Written task: Change each occurrence of "strikethrough" to "underline" in the items below, leaving all other text as it stands. Leave the pictures out of your answer.
* start Records to process *
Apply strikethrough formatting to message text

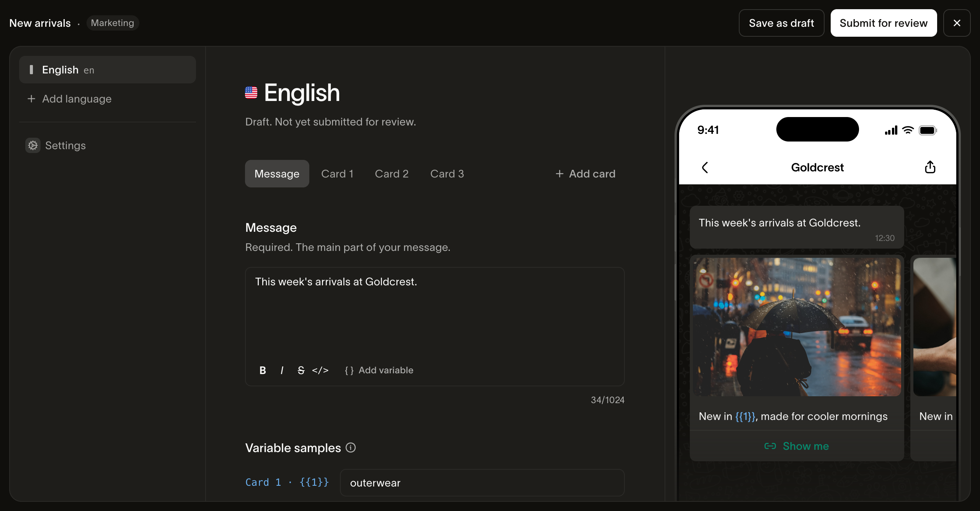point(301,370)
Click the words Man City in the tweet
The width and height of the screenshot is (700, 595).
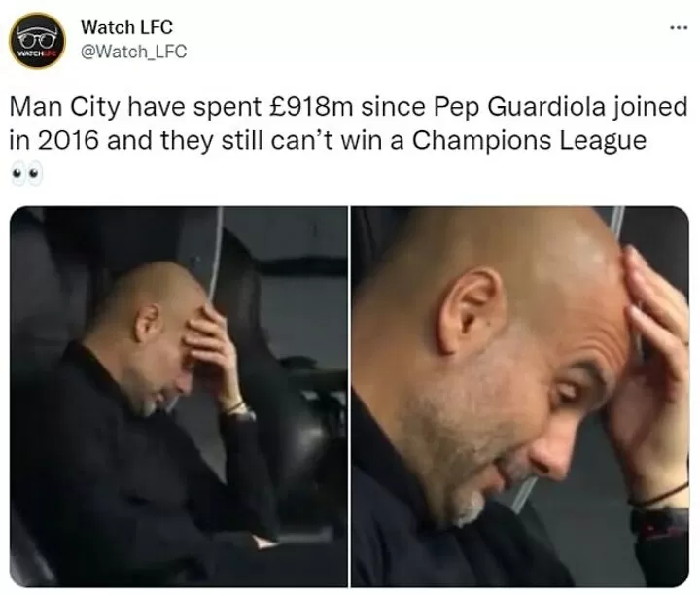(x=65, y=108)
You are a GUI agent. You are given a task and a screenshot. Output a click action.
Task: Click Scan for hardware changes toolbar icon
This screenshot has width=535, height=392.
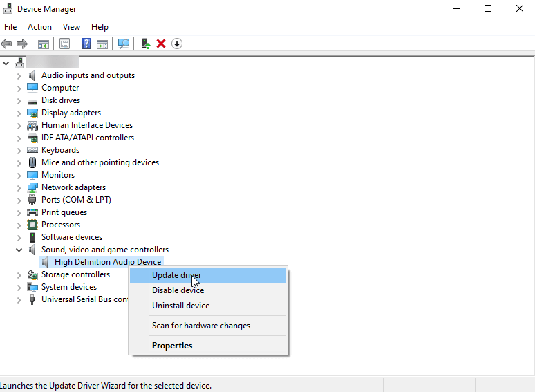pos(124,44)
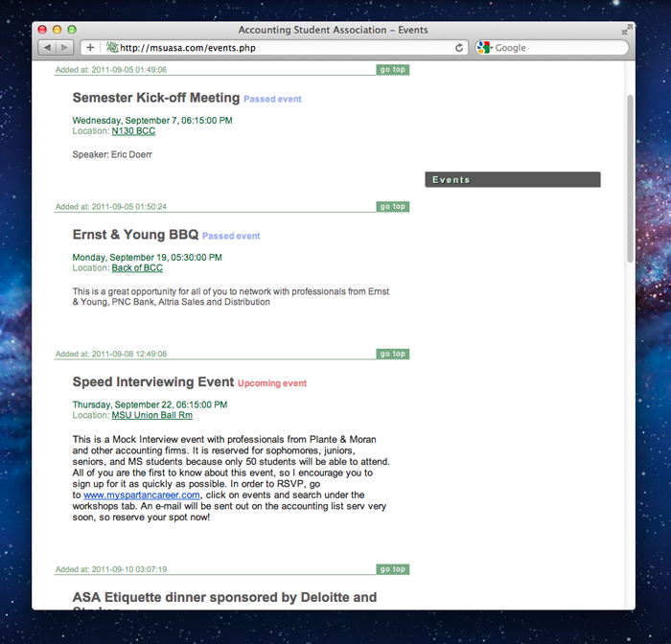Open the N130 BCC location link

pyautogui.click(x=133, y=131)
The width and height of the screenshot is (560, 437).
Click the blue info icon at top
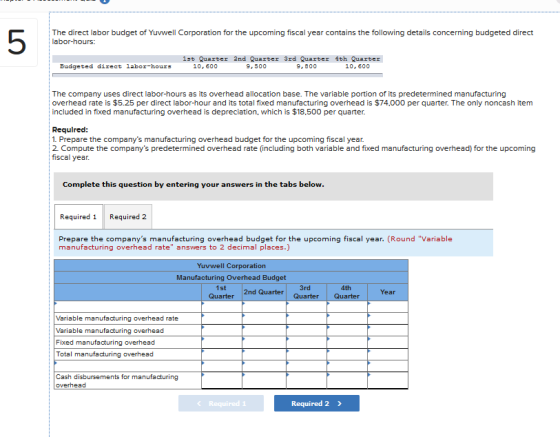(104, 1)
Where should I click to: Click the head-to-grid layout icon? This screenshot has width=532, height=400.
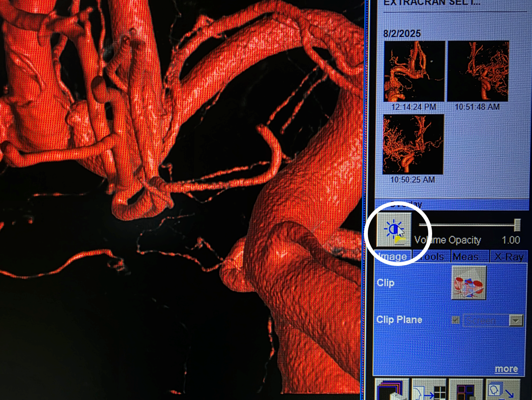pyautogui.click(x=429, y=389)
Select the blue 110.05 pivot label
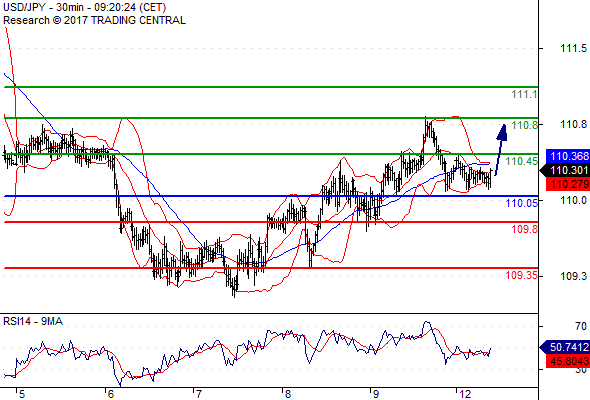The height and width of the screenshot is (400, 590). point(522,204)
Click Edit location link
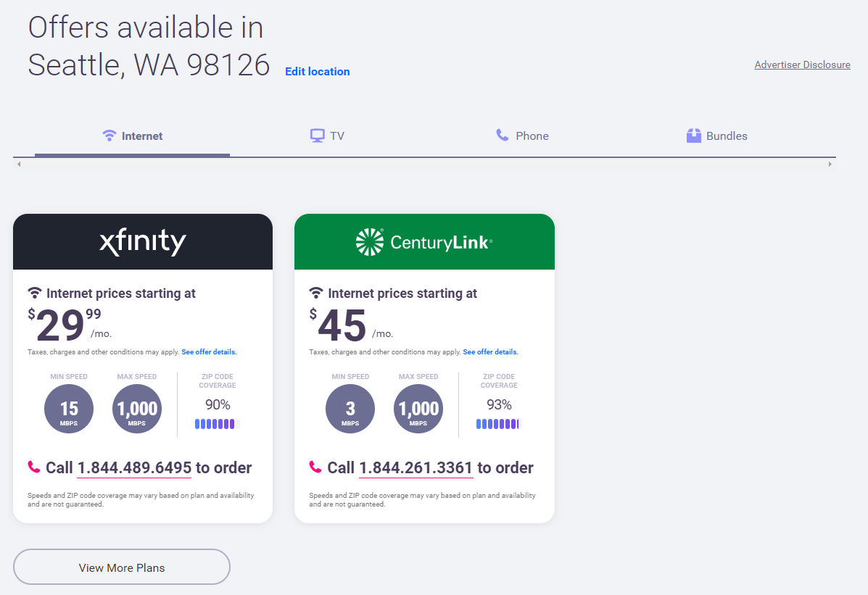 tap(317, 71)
* end Records to process *
Output for this exercise:
Apply underline formatting to message text

point(301,370)
Click the words Man City in the tweet
The width and height of the screenshot is (700, 595).
(x=65, y=108)
You are a GUI agent. You are given a task and a screenshot. Output a click action.
Task: Click Scan for hardware changes toolbar icon
This screenshot has width=535, height=392.
pos(124,44)
Open the N130 BCC location link

pyautogui.click(x=133, y=131)
The width and height of the screenshot is (560, 437).
Click the blue info icon at top
(104, 1)
Where should I click to: Click the head-to-grid layout icon? This screenshot has width=532, height=400.
pyautogui.click(x=429, y=389)
Select the blue 110.05 pivot label
The height and width of the screenshot is (400, 590). point(522,204)
Click Edit location link
 tap(317, 71)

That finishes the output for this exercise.